Czy jest coś co ogranicza Twoją własność nad Twoją ziemią?
No pewnie, że tak.
Choć rzeczywiście jako właściciel możesz dużo, to jednak o „świętości” prawa własności trudno we współczesnych polskich warunkach mówić.
Parę lat temu, przyszło mi zmierzyć się z problemem „szczęśliwego” właściciela działki malowniczo położonej w… no właśnie, w jednym z kujawsko-pomorskich Parków Krajobrazowych.
Właściciel miał fantastyczne plany co do budowy domu i zamieszkania na zakupionej przez siebie nieruchomości.
Okazało się jednak, że w tym konkretnym rejonie Parku, budowanie nowych budynków mieszkalnych nie jest dozwolone. Trafił do mnie bliski załamania.
Oprócz tzw. prywatnych problemów prawnych, na których koncentruję się na blogu stanprawnynieruchomosci.pl takich jak choćby obciążenia działu III, hipoteki, różnego rodzaju układy wynikające ze współwłasności czy np. prawo sąsiedzkie w tym zakaz immisji, od lat coraz większą rolę odgrywają kwestie wynikające z przepisów prawa administracyjnego, w tym także regulacje tworzone na szczeblu lokalnym.
Administracyjne problemy prawa nieruchomości to naprawdę szeroka i bardzo istotna dla wszystkich właścicieli (lub potencjalnych nabywców) nieruchomości dziedzina. W dodatku, niestety, bardzo atrakcyjna dla polityków, którzy nie wiadomo czemu pozostają przekonani, że nic tak nie polepszy ich notowań, jak uchwalenie jeszcze większej ilości ustaw niż poprzednicy.
Naprawdę ciężko jest w tym nurcie zachować aktualny stan wiedzy.

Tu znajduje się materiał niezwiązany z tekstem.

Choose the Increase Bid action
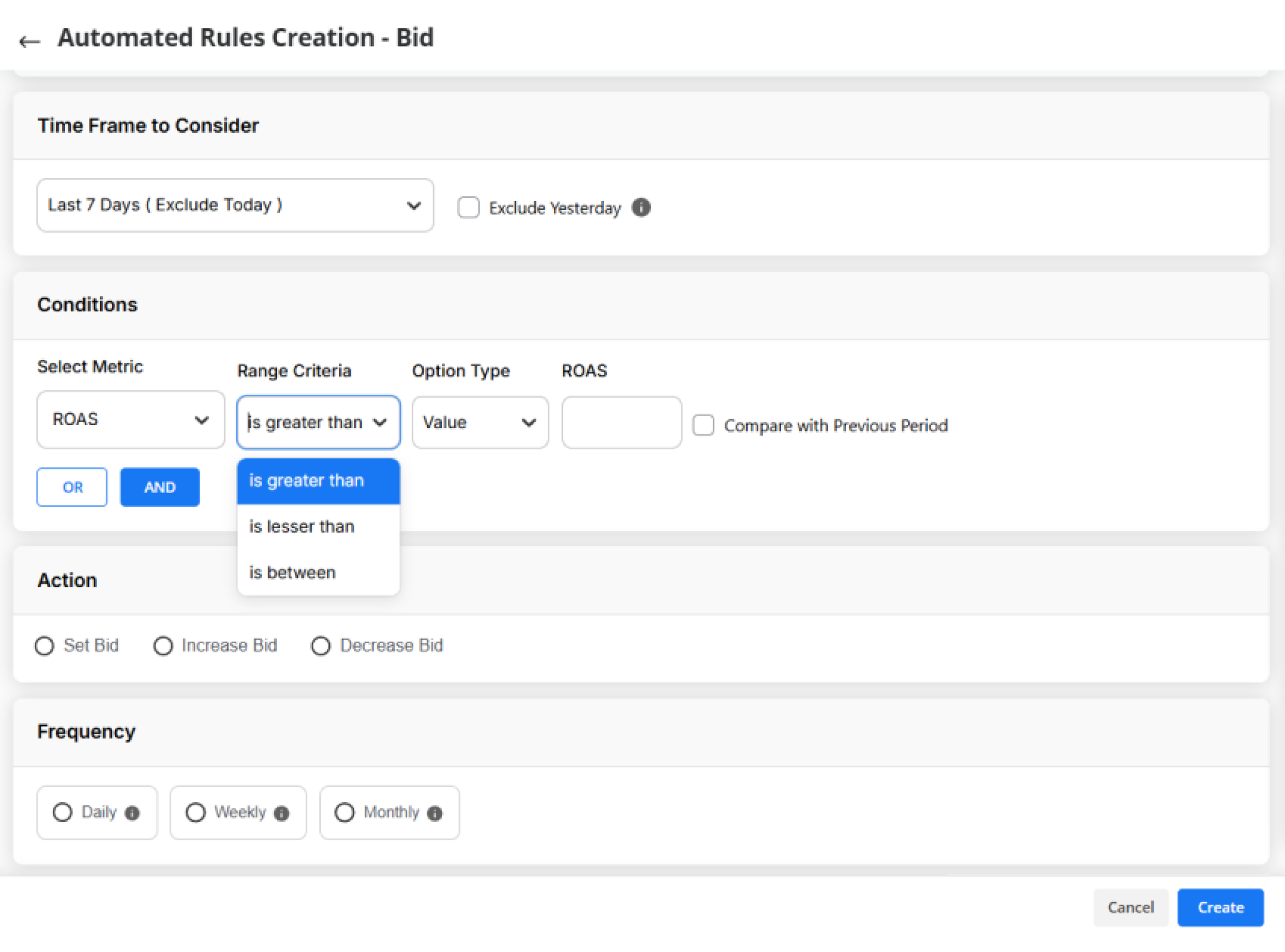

Ja staram się śledzić prowadzonego przez Iwo Fisza bloga na temat warunków zabudowy. Znajdziesz tam naprawdę kompleksowe informacje na temat choćby zagospodarowania przestrzennego, ustalania warunków zabudowy czy obowiązku uiszczenia opłaty adiacenckiej lub planistycznej. Polecam.
ps. wracając do właściciela nieruchomości w Parku Krajobrazowym, to udało mi się wówczas „uratować” jego plany inwestycyjne. Rozwiązanie, które mu wówczas zaproponowałem, mocno go zaskoczyło, ale okazało się skuteczne i mieściło się w warunkach wynikających z obowiązujących tam przepisów lokalnych. Cel został osiągnięty – dom został wybudowany.
Wiem na pewno, bo niedawno przejeżdżałem nawet niedaleko 🙂
***
Jeśli potrzebujesz pomocy prawnej w sprawach dotyczących np. własności nieruchomości to zapraszam to podstrony Kontakt.
{ 8 komentarze… przeczytaj je poniżej albo dodaj swój }
Bardzo dobry wpis, dużo informacji na temat nieruchomości. Ten temat mnie interesuje, pozdrawiam.
Ciekawy wpis. Jestem bardzo ciekawa w jaki sposób udało się wybudować ten dom skoro to był park krajobrazowy. Taki dom to skarb, widoki piękne, cisza a do tego jego wartość pewnie ogromna skoro położony w takiej okolicy. Pozdrawiam Panie Wojciechu! 🙂
Powiem tyle: czasem trzeba odwrócić kota ogonem 🙂 Pozdrawiam!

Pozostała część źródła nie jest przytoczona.